The only way I know how to build the right thing is to build the wrong thing first. Maybe that’s a bit hyperbolic, so: the only way to build something better is to first build something worse. I think that’s more or less universal among software engineers I’ve worked with. Some are better at thinking through; others need to feel out the code (I’m much more in that latter camp); but no one gets it all right the first time.

Typify is the apotheosis of this: the first thing was definitely going to be wrong. Why? JSON Schema is big and hairy, and if I had tried to build the grand unified theory of everything I would have never gotten anything working. Fortunately, I had a bunch of concrete constraints.
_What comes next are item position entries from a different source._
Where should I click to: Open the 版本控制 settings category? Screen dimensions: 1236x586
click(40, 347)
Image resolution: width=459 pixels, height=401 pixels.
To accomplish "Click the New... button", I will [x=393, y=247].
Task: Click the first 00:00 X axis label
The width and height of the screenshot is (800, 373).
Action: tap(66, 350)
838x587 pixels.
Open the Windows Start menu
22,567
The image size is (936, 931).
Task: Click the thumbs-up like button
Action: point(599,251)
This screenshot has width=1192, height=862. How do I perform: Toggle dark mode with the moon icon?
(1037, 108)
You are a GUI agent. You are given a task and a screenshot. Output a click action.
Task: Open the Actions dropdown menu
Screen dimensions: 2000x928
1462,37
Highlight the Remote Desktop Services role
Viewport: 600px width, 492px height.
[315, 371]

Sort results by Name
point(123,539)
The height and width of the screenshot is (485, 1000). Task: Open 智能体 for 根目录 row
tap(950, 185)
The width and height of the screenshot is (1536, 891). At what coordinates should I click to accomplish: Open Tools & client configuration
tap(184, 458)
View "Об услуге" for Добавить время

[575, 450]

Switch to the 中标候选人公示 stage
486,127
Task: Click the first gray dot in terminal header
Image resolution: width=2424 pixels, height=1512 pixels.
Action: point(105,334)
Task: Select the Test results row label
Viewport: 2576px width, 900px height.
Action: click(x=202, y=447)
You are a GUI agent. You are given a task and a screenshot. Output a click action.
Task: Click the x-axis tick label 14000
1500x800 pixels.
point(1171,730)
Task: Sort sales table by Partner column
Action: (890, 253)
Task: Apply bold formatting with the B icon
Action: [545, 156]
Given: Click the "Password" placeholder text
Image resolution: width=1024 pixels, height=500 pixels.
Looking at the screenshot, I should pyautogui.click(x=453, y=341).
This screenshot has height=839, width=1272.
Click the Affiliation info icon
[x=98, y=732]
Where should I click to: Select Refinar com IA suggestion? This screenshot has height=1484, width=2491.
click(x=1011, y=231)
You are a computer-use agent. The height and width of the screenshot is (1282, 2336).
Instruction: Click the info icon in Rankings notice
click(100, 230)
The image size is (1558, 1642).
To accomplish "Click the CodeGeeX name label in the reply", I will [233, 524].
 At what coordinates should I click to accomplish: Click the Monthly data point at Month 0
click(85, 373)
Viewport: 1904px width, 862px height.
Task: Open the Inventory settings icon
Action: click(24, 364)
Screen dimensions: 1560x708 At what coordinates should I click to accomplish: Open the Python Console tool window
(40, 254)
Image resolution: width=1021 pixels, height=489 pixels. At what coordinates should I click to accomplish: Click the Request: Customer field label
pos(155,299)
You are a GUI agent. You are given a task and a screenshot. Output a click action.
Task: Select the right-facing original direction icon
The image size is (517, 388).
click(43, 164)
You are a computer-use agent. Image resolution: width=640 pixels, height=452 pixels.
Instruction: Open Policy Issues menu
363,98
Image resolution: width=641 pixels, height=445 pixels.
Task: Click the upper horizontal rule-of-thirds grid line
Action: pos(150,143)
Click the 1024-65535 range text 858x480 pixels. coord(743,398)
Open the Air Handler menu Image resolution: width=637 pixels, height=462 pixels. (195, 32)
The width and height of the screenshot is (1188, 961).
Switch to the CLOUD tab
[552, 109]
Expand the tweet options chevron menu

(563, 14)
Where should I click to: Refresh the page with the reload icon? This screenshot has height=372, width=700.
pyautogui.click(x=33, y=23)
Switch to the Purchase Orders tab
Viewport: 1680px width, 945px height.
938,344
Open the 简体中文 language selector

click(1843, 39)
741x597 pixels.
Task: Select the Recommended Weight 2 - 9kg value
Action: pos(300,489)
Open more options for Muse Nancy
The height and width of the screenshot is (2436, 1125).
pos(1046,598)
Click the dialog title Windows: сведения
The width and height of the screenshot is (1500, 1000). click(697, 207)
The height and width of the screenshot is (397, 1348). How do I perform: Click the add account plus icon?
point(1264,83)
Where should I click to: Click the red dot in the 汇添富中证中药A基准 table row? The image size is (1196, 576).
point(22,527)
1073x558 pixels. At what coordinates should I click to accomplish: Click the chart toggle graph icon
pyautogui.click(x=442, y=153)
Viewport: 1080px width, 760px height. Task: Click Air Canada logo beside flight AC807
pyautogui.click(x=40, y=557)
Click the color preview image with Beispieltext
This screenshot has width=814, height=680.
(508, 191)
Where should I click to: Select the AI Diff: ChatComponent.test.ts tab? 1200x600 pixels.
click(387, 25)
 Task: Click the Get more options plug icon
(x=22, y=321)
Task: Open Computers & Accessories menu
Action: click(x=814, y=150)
The motivating use case was as a subcomponent of an OpenAPI SDK generator (progenitor). OpenAPI 3.0.x defines its types in a way that resembles an older JSON Schema draft. It’s intentionally similar, intentionally different, and unintentionally annoying. For example, JSON Schema had/has/will have a way to describe a schema as having null as a valid value; rather than using that, OpenAPI shoved in a new nullable keyword. Why? I’m sure there were reasons–reasons that have since been discarded or reassessed because more modern versions of OpenAPI just use JSON Schema (a more recent revision). Suffice to say: I just cared about the JSON Schema-like dialect that OpenAPI 3.0.x uses.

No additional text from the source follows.